Ah! Ces premiers rapprochements, comme ils sont électrisants. Nos cœurs battent la chamade. Que dire de notre maladresse quand vient le temps de positionner nos corps. Plus la chanson avance, plus les mains sont audacieuses. Quelle merveilleuse sensation! Let it be occupe l’espace sonore. Comme le dit si bien le titre : qu’il en soit ainsi. Je sens son sexe gonflé contre mon pubis. Les effluves de son shampoing Herbal Essence me transportent. Doucement, nos visages voyagent vers l’autre, nos bouches se cherchent. Un premier effleurement. Des lèvres qui s’entrouvrent. Elles cèdent le passage à une langue qui veut valser avec l’autre. Je me dis : enfin! Je suis devenue femme. C’est un peu exagéré je l’avoue, mais combien important pour une jeune fille de quatorze ans. Let it be est déjà fini qu’il faut aller se rasseoir. La fête du baiser continue, je suis aux anges. Ce soir-là, je peine à m’endormir imprégnée de mon nouveau bonheur. J’ai un chum!

Nous nous voyons dès que je peux m’éclipser de la maison. Ma mère ne fait pas trop attention, trop heureuse d’être seule. J’aide mon amie Murielle pour les tâches ménagères, les repas. Pendant que les enfants mangent, Daniel et moi nous réfugions dans la chambre des petites. Nous nous allongeons dans un des lits superposés. Cette fois, les baisers sont prolongés, ponctués de quelques arrêts, le temps de reprendre notre souffle.
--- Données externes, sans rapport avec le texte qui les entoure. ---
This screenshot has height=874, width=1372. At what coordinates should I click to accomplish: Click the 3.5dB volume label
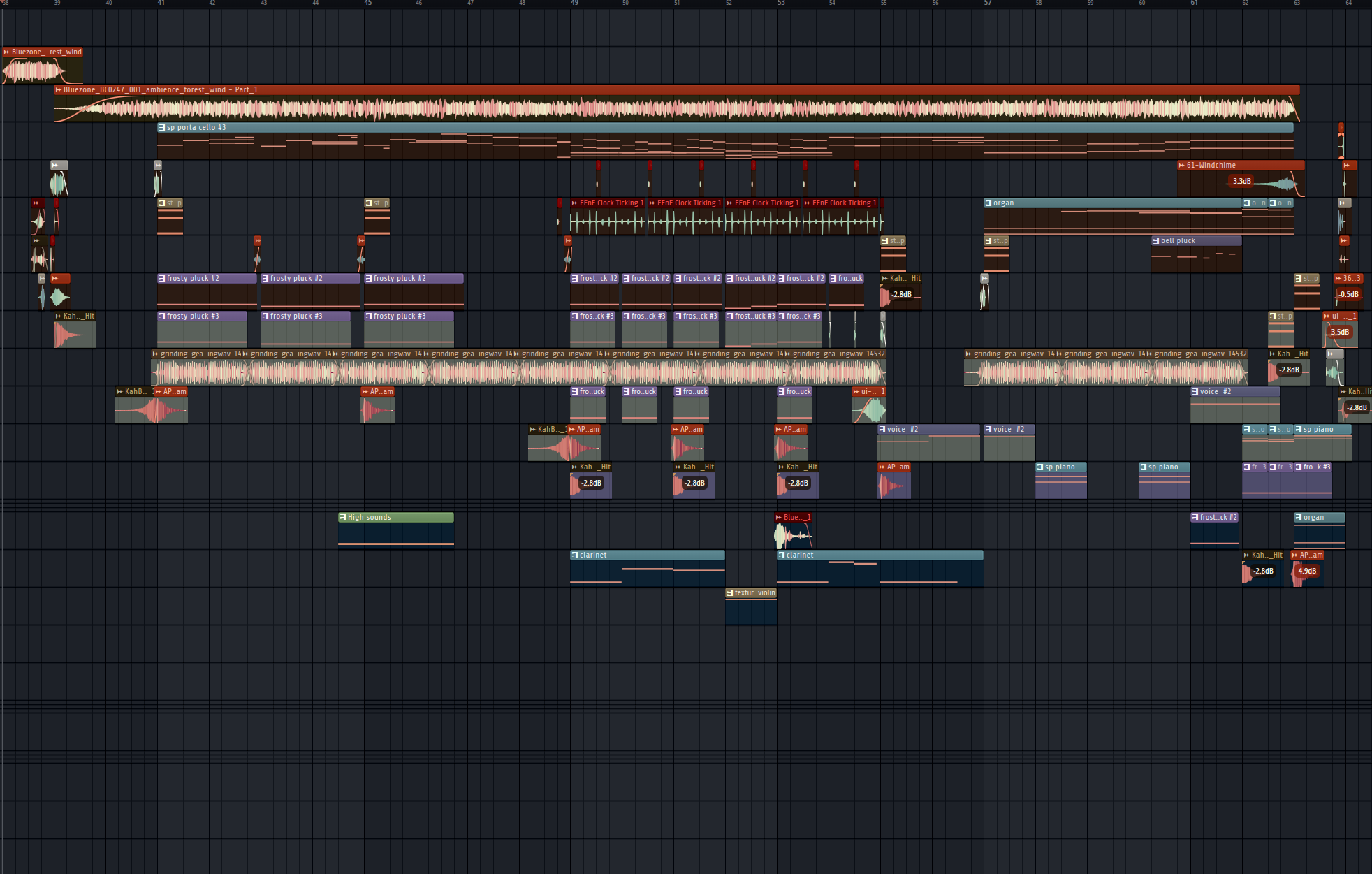[x=1340, y=333]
Ses mains se font plus baladeuses; mon corps aime cette chaleur qui m’irradie. 

Un jour, il soulève mon chandail pour partir à la recherche de mes seins. Moment de panique ! Mon soutien-gorge est rempli de papier mouchoir. Gentiment, je détourne ses mains. Fini l’exploration corporelle et sexuelle. Les ardeurs se calment avec le retour à l’école. Notre histoire se termine sans heurts, empreinte de merveilleux souvenirs.

À présent, je suis coordonnatrice d’événements. Nous accueillons des groupes à l’occasion d’anniversaires, de mariages, de funérailles. Un jour, qui vois-je arriver à l’auberge? Daniel. Il est accompagné de ses musiciens. Ils sont là pour le cinquantième anniversaire de mariage de Madame et Monsieur Pimparé. Moi, je le reconnais tout de suite. Il n’a guère changé à l’exception de quelques fils gris qui ornent son imposante chevelure. Étrangement, j’éprouve un grand bonheur avec ces retrouvailles inopinées.

Lui hésite, me regarde longuement de la tête au pied. Cette silhouette qu’il a tant de fois caressée, les lois de la physique l’ont quelque peu modifiée. Il me sourit et dit : « On se voit plus tard ». Cette fois, je n’aurai aucune crainte s’il pose ses mains sur ma poitrine, j’affiche à présent un magnifique 36 C.